RECORDS SUPPLIED →
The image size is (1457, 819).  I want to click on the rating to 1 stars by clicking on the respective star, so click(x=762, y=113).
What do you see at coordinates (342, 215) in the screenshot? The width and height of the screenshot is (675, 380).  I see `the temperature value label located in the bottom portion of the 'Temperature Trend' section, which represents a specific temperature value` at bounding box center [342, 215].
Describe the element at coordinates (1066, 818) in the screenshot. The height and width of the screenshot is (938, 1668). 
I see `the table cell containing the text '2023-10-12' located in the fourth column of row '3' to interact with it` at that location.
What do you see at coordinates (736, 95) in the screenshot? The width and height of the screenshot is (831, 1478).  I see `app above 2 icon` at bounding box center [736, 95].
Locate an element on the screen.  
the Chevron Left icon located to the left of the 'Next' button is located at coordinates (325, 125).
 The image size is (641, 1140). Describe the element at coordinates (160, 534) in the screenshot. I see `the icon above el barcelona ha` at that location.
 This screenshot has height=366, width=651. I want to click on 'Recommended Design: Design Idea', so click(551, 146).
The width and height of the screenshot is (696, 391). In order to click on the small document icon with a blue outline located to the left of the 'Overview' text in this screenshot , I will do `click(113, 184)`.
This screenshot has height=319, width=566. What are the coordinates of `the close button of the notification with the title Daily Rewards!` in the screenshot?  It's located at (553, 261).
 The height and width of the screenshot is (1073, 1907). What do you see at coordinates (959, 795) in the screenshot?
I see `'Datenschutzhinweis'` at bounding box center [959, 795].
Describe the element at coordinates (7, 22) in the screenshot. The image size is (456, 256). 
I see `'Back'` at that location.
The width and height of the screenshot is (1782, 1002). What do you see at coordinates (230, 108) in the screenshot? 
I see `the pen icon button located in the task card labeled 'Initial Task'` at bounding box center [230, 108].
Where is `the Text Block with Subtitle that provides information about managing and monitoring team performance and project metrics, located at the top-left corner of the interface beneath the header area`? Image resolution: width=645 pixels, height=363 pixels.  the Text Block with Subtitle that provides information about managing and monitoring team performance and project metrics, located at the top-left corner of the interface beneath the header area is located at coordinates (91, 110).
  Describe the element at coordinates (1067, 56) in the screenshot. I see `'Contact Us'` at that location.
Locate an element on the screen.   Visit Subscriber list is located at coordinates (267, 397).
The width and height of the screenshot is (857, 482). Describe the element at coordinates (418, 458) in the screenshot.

OBJECTIVE →
Retype all of the entries above word for word, keeping every line as it appears.

COMPLETED TASK →
The image size is (1457, 819).  I want to click on the rating to 1 stars by clicking on the respective star, so click(x=762, y=113).
What do you see at coordinates (342, 215) in the screenshot? The width and height of the screenshot is (675, 380).  I see `the temperature value label located in the bottom portion of the 'Temperature Trend' section, which represents a specific temperature value` at bounding box center [342, 215].
Describe the element at coordinates (1066, 818) in the screenshot. The height and width of the screenshot is (938, 1668). 
I see `the table cell containing the text '2023-10-12' located in the fourth column of row '3' to interact with it` at that location.
What do you see at coordinates (736, 95) in the screenshot? The width and height of the screenshot is (831, 1478).  I see `app above 2 icon` at bounding box center [736, 95].
Locate an element on the screen.  
the Chevron Left icon located to the left of the 'Next' button is located at coordinates (325, 125).
 The image size is (641, 1140). Describe the element at coordinates (160, 534) in the screenshot. I see `the icon above el barcelona ha` at that location.
 This screenshot has height=366, width=651. I want to click on 'Recommended Design: Design Idea', so click(551, 146).
The width and height of the screenshot is (696, 391). In order to click on the small document icon with a blue outline located to the left of the 'Overview' text in this screenshot , I will do `click(113, 184)`.
This screenshot has height=319, width=566. What are the coordinates of `the close button of the notification with the title Daily Rewards!` in the screenshot?  It's located at (553, 261).
 The height and width of the screenshot is (1073, 1907). What do you see at coordinates (959, 795) in the screenshot?
I see `'Datenschutzhinweis'` at bounding box center [959, 795].
Describe the element at coordinates (7, 22) in the screenshot. The image size is (456, 256). 
I see `'Back'` at that location.
The width and height of the screenshot is (1782, 1002). What do you see at coordinates (230, 108) in the screenshot? 
I see `the pen icon button located in the task card labeled 'Initial Task'` at bounding box center [230, 108].
Where is `the Text Block with Subtitle that provides information about managing and monitoring team performance and project metrics, located at the top-left corner of the interface beneath the header area`? Image resolution: width=645 pixels, height=363 pixels.  the Text Block with Subtitle that provides information about managing and monitoring team performance and project metrics, located at the top-left corner of the interface beneath the header area is located at coordinates (91, 110).
  Describe the element at coordinates (1067, 56) in the screenshot. I see `'Contact Us'` at that location.
Locate an element on the screen.   Visit Subscriber list is located at coordinates (267, 397).
The width and height of the screenshot is (857, 482). Describe the element at coordinates (418, 458) in the screenshot.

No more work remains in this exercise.